Well...yes.  Possibly better.  Hibernate simply uses the package
structure in which you place the XML files as the namespace (just like
a class), because it's a mapping between classes and tables.  iBATIS
has a more abstract/artificial namespace that's only needed because
you can put the files anywhere.  I actually prefer Hibernate's
approach, and it's something we may use in iB3.  With SQL Mapping in
Annotations and possibly some generated CRUD stuff in iB3, the
namespaces really become blurred.  The only people who will not like
that approach are those who don't like putting their XML mapping files
in their classpath (which I'm hoping is rare -- I see no reason to put
them anywhere but in the classpath).

As a more general recommendation, I'd say:  If the database for your
application already exists, then use iBATIS.  If you get to create it
from scratch, use Hibernate.

There are other factors of course...if your app is heavily based on
reports or complex/large queries and lists of lots of objects...then
iBATIS will be significantly faster and easier in the long term.  But
if it's pretty much a form based CRUD app, Hibernate will do nicely
and will save you some typing.  Also, how much OO experience does your
team have vs.
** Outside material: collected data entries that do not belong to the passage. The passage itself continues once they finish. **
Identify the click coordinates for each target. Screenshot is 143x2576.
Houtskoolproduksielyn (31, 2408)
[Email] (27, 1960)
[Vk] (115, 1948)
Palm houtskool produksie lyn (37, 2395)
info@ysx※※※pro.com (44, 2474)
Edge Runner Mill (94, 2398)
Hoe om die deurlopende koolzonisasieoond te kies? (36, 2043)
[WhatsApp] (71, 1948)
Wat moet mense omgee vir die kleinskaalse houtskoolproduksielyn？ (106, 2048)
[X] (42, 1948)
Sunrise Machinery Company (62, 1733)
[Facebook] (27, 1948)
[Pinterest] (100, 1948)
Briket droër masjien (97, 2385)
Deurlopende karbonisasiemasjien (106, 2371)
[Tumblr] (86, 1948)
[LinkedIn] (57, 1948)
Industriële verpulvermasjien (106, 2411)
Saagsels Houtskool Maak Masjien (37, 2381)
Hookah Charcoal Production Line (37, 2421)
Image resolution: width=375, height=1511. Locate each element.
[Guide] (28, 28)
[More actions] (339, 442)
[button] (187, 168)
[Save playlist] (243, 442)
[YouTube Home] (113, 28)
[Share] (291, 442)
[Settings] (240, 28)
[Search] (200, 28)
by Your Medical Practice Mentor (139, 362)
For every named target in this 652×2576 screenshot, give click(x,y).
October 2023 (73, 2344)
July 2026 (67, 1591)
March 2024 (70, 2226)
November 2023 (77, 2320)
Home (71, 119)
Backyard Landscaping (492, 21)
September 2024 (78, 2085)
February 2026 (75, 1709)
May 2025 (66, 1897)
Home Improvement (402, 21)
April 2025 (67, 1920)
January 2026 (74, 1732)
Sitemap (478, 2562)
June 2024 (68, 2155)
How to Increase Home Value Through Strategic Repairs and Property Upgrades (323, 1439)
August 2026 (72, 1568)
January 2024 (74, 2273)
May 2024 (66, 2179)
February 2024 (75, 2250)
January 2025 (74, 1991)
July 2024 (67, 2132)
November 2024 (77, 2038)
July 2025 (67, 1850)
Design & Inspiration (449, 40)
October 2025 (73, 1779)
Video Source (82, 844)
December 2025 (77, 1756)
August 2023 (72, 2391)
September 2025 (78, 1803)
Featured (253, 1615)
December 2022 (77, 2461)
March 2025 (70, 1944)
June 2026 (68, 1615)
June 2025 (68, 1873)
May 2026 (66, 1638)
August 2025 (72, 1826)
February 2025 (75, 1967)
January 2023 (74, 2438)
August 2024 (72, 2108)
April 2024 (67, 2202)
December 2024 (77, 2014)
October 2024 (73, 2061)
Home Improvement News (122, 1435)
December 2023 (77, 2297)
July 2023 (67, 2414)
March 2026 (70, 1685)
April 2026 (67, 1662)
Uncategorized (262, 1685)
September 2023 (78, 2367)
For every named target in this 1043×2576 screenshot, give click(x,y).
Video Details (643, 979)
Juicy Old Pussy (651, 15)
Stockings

SQL experience?

Anyway, in the end you should run two spike tests of each framework.
Implement a vertical slice of your application, preferrably one of the
more difficult ones, using both.

Also, consider this post to our list last week:

"I am responsible for building a scalable and high performance data
access layer for our keyword search application, which is of
distributed nature, and have convinced the team for IBATIS. We did
some pilot and comparative studies for our requirements IBATIS is
winner among pure JDBC, IBATIS, Hibernate, Java Persistence


On 7/5/07, Ashok Madhavan <ashok.madhavan@gmail.com> wrote:
> Hi All,
> we are presently using iBatis in one of our project. In that project there
> are lots of objects which need the CRUD and some CRUD + something more. we
> really like the namespace feature in iBatis and use to the max here. We use
> Abator to do the code generation. We use a common DAO ( and Impl) for those
> object which just need the CRUD. In those cases where the object needs
> additional methods other than CRUD, we create new DAO Interface and Impl for
> those additional methods. We use the namespace to differentiate the
> different objects. With Spring, we inject the proper namespace and the
> proper dao. We use Struts for the front-end. We inject the DAO into Struts
> using Spring. For objects needing just CRUD, we use the same Action class.
> For objects needing more than CRUD, we extend this action class and
> implement the new methods.
> So if need a new object which needs CRUD, all we need to do is
> create java objects/xml with abator
> create new JSPs
> create new struts mapping
> add struts changes to the spring config file. If we need a new Object which
> has CRUD + more, all we do is
> first four steps as above
> New Dao and Impl extending the common DAO and Common Impl for the additional
> methods.
> New Action Class extending the common Action class for the additional
> methods.
> and we are done. The productivity of the team is pretty high because of the
> above reasons. And testability is sky-high too.
> Now i am coming to my question. In a new project, we are also thinking of
> Hibernate. For this project most of the people who will be working will  be
> new to Hibernate as well as iBatis. I feel with the name space stuff,
> code-generator etc, iBatis provides a better approach with respect to fast
> churn of testable code. other things like performance etc might remain the
> same.
> is my assumption right. Does Hibernate have namespace support like in
> iBatis.
> Looking forward for your valuable comments and suggestions.